Please transcribe the stretch of the forum post on Chinese dialects from "# Forum Other" through "differently with Pinyin." word for word.

◆ Provided text ◆

** START **

# Forum Other Languages All other languages Chinese  Chinese Dialects

## Pravit

Chinese has seven groups of "dialects" which differ from each other more greatly than separate European languages. Speakers of different "dialects" are unintelligble to each other. Chinese dialects are brought together by Chinese characters, as grammar and word-order between dialects is more or less the same, it is mainly the pronunciation of the words which differs greatly. This is one of the main arguments for keeping Chinese characters instead of converting to Pinyin(which represents the sounds of only one dialect, Mandarin). Another argument for keeping the characters is that in Mandarin, there are several words of different meaning pronounced exactly the same with the exact same tone but written with different characters, it would not be possible to write them differently with Pinyin. 
The official language of China is 普通话(pu3tong1hua4) or Mandarin, based on the Beijing dialect. Like all the other "dialects" of China, it also has sub-dialects(which are more close to the European idea of "dialect").  
Most Chinese can speak Mandarin(although many of the older generation, especially those living in rural areas, do not). I know that all students in PRC and ROC(Taiwan) are required to learn Mandarin, but I'm not sure about Hong Kong, they've been pretty Cantonese out there for quite a while. PRC generally doesn't discourage the use of non-Mandarin dialects, although in ROC there's been a movement to replace the official Mandarin with Taiwanese. 
You can read more about Chinese dialects here: http://www.chinalanguage.com/Language/chinese.html http://en.wikipedia.org/wiki/Chinese_dialect http://www.ethnologue.com/show_family.asp?subid=1270 http://www.wmp.cityu.edu.hk/dialects/dialects.htm 
By the way, I finally figured out which dialect my parents(and most Chinese in Thailand) speak. It is classified in the Ethnologue as "Min Nan"(southern Min); the Min dialect is spoken in Fujian region(it's north of Canton). The dialect spoken in Thailand is called "Dae Jiu" in Thai, they call themselves "Chao Jo."

----------

** END **

◆ Extracted entries ◆
** START **

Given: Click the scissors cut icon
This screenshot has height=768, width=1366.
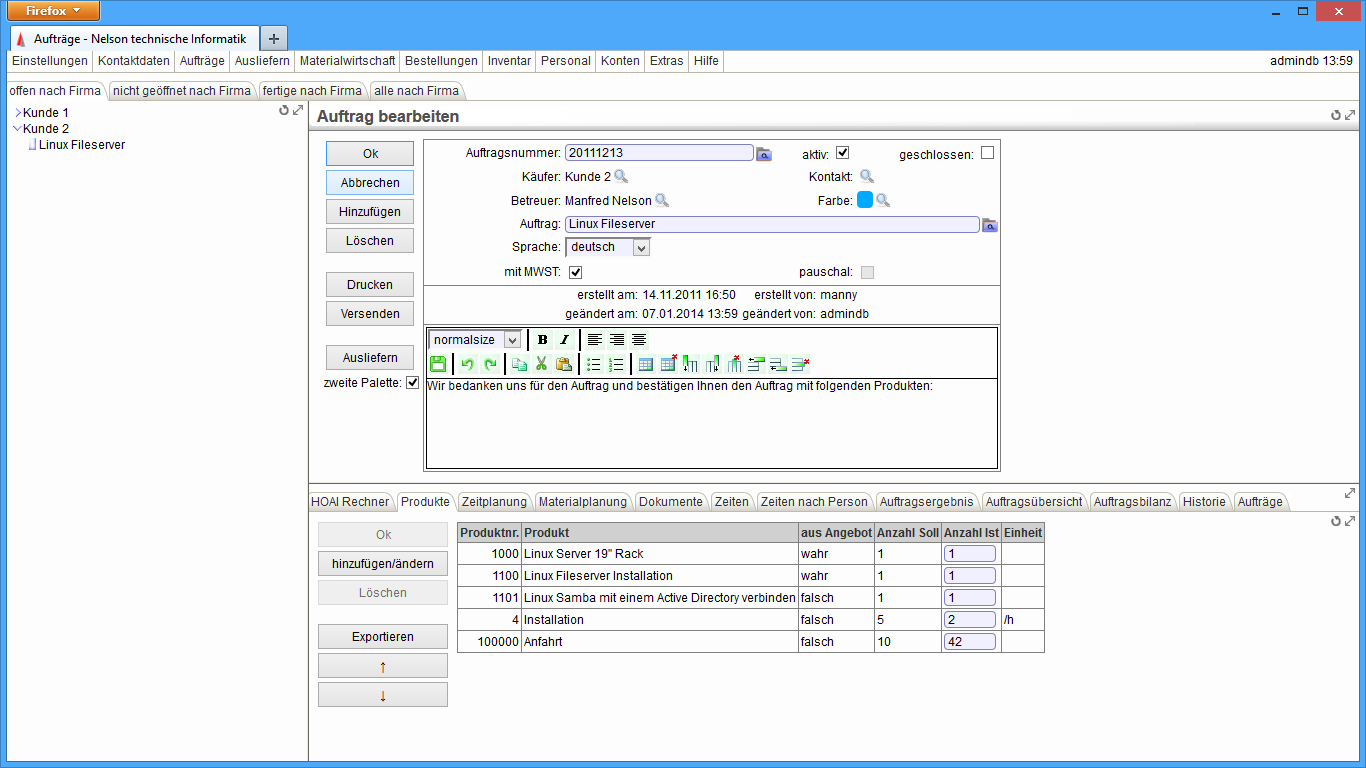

** END **
** START **

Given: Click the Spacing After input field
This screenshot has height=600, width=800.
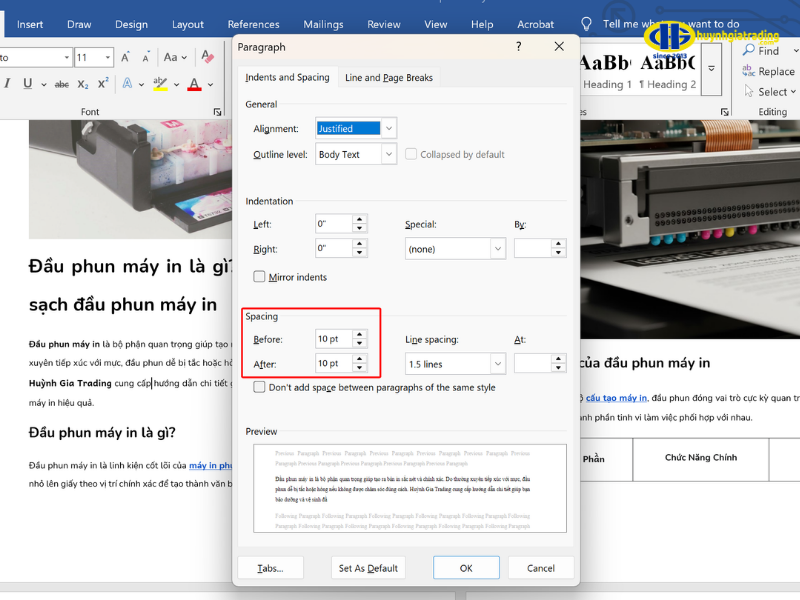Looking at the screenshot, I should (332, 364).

** END **

◆ Task answer ◆
# Forum Other Languages All other languages Chinese  Chinese Dialects

## Pravit

Chinese has seven groups of "dialects" which differ from each other more greatly than separate European languages. Speakers of different "dialects" are unintelligble to each other. Chinese dialects are brought together by Chinese characters, as grammar and word-order between dialects is more or less the same, it is mainly the pronunciation of the words which differs greatly. This is one of the main arguments for keeping Chinese characters instead of converting to Pinyin(which represents the sounds of only one dialect, Mandarin). Another argument for keeping the characters is that in Mandarin, there are several words of different meaning pronounced exactly the same with the exact same tone but written with different characters, it would not be possible to write them differently with Pinyin.